De acordo com Pirolo, a iniciativa faz parte de uma operação multi-institucional. A meta é verificar, de forma coordenada, o funcionamento das instituições e a qualidade do atendimento prestado aos acolhidos. A abordagem busca assegurar que os serviços oferecidos estejam em conformidade com as normas sanitárias e de direitos humanos.

Irregularidades na unidade

Uma das unidades interditadas possuía autorização do município para funcionar como comunidade terapêutica. No entanto, a fiscalização apontou que o estabelecimento se apresentava ao consumidor e em processos judiciais como se fosse uma clínica médica especializada. Essa divergência é um ponto crítico, pois a legislação estabelece critérios específicos para cada tipo de acolhimento.

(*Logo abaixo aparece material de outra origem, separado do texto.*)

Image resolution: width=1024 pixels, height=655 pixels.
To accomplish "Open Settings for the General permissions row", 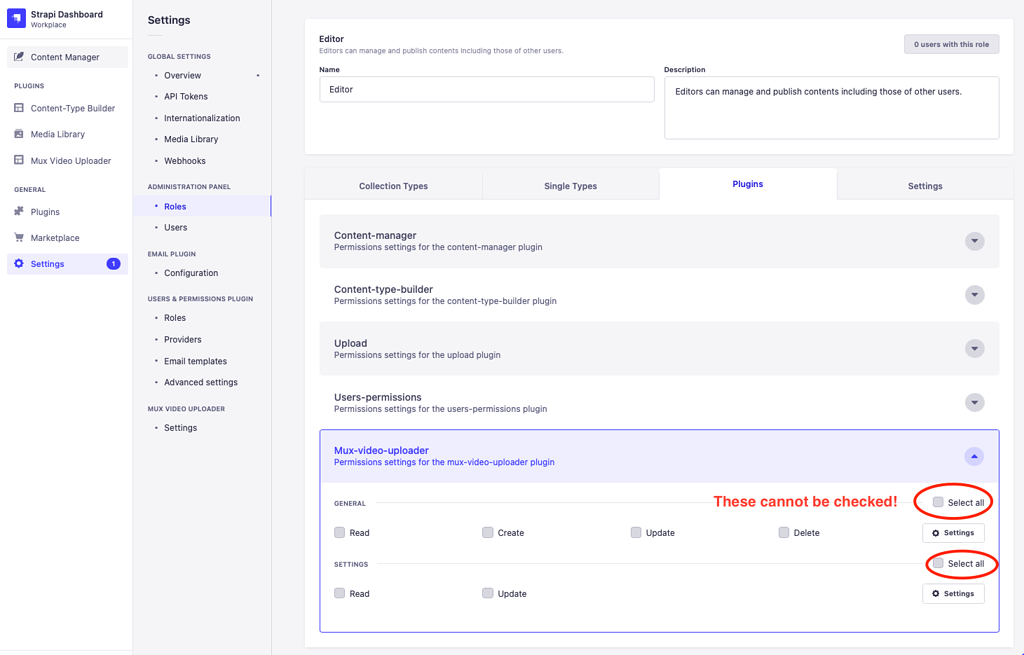I will tap(952, 532).
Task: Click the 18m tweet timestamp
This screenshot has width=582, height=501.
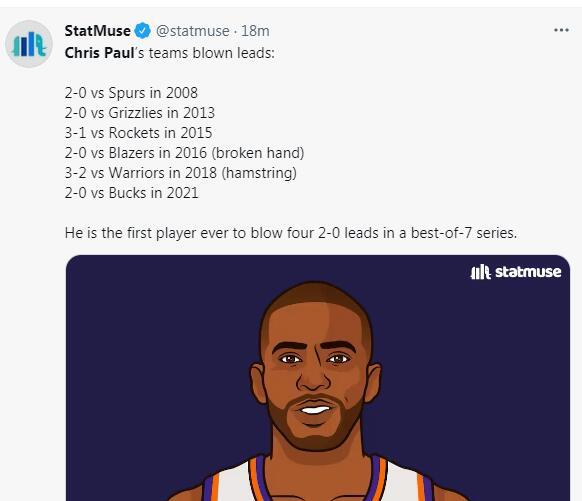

No local, havia cerca de 42 residentes. Entre eles, estavam pessoas com determinações judiciais e residentes com comorbidades graves, incluindo casos de esquizofrenia. Havia também pessoas encaminhadas por decisão judicial para internação em clínica especializada. A Vigilância Sanitária Estadual destacou que a unidade não possuía natureza de clínica médica, mas funcionava como comunidade terapêutica.

A diferença é relevante porque comunidades terapêuticas são destinadas ao acolhimento e não substituem estabelecimentos de saúde voltados à internação e ao tratamento clínico especializado. A situação envolve decisões judiciais de internação que indicavam atendimento em clínicas especializadas, embora o estabelecimento vistoriado não tivesse essa natureza. A avaliação das condições de funcionamento considera resoluções e notas técnicas da Agência Nacional de Vigilância Sanitária (Anvisa).

A operação integrada também passou por outros municípios de Mato Grosso do Sul nos últimos meses. Mais de seis clínicas e comunidades terapêuticas foram interditadas em Campo Grande, Dourados, Fátima do Sul e Glória de Dourados. A última interdição ocorreu em Glória de Dourados, no âmbito da Operação Cura Terapêutica. Nos casos fiscalizados, foram adotadas medidas para garantir o encaminhamento dos residentes para estabelecimentos regulares.

Em Três Lagoas, a fiscalização resultou em duas interdições cautelares. A determinação exige que os responsáveis providenciem a transferência dos residentes para unidades adequadas dentro do prazo estabelecido. O próximo passo é o monitoramento do cumprimento dessa exigência para assegurar a segurança e o bem-estar dos acolhidos.